Added to this is military and dual-use continuity: investing in research to preserve and advance advantages in military and dual-use technology, including—explicitly—AI, quantum computing, and autonomous systems, alongside the energy required to sustain those domains. The NSS thus chains applied science, defense, industry, and energy into a single circuit, not separate compartments.
Finally, the document recognizes that the technological regime is also an attack surface: monitoring persistent threats to U.S. networks—including critical infrastructure—depends on relationships with the private sector, enabling real-time discovery/attribution/response (defensive and offensive operations) while protecting the competitiveness and resilience of the technology sector.
This closes the loop: standards and industry require operational security so they do not degrade through intrusion, sabotage, or capture.
Taken together, these “anchors” are not placed as a list; they are linked as a thesis. Whoever governs standards must control inputs; whoever controls inputs needs industrial capacity; industry requires energy; the regime requires IP, dual-use R&D, and cybersecurity to persist. That architecture is precisely what turns “technology” into practical sovereignty—and what makes intelligible why the NSS places it as a structural axis of national power.
And yet there is a methodological risk worth anticipating: when a strategic document articulates so many components—inputs, industry, energy, defense, R&D, IP, cybersecurity, alliances, and intelligence—the habitual reading tends to treat it as a set of fronts, an enumeration of priorities, or, at best, a technopolitical agenda.
That reading misses the essential point: the NSS is written as an architecture. Its logic is not additive but structural: each piece takes on meaning by its position within the full circuit of sustainment, projection, and protection of the technological regime.

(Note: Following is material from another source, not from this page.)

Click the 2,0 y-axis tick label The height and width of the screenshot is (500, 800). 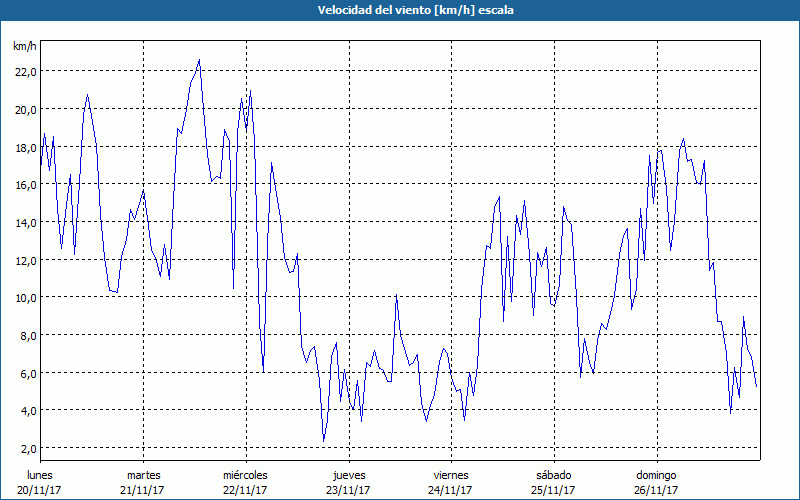[x=27, y=449]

Read this way, the strategy is not evaluated by the number of initiatives, but by coherence—by the ability to connect means to ends in a stable, reproducible, and defensible manner under pressure.
The CR framework: how we will organize the NSS in articles II and III
To preserve that coherence—without reducing the NSS to an inventory or diluting it into generalities—in Articles II and III I will use the CR Model, a strategic planning framework I have developed and applied consistently for more than two decades to structure decisions in complex contexts.
In its simplest representation, the CR Model takes the form of a triangular architecture defined by three structural environments: Economic (E), Organizational (O), and Operational (Op). Two edges function as translation platforms into operation: E–Op, where economic resources and constraints are converted into operational capability, and O–Op, where organizational structure and behavior are converted into operational performance.
At the apex sit the integrated operational plans as the synthesis layer that concentrates direction and makes the strategy executable—here, the NSS is positioned as the governing strategic framework that orients those plans.
At the center, the core is constituted by the Strategic Objectives, which regulate the system’s internal tension between coherence (centripetal alignment toward the core) and adaptability (centrifugal deployment from the core).
Using this framework, Article II will reread the NSS by mapping its components into the CR triangle (E, O, Op; E–Op and O–Op; apex; core), and Article III will consolidate that mapping as a coherence analysis—identifying where alignment is structurally achieved, where tensions accumulate across edges and layers, and which pressure points become decisive when the strategy is translated into operation.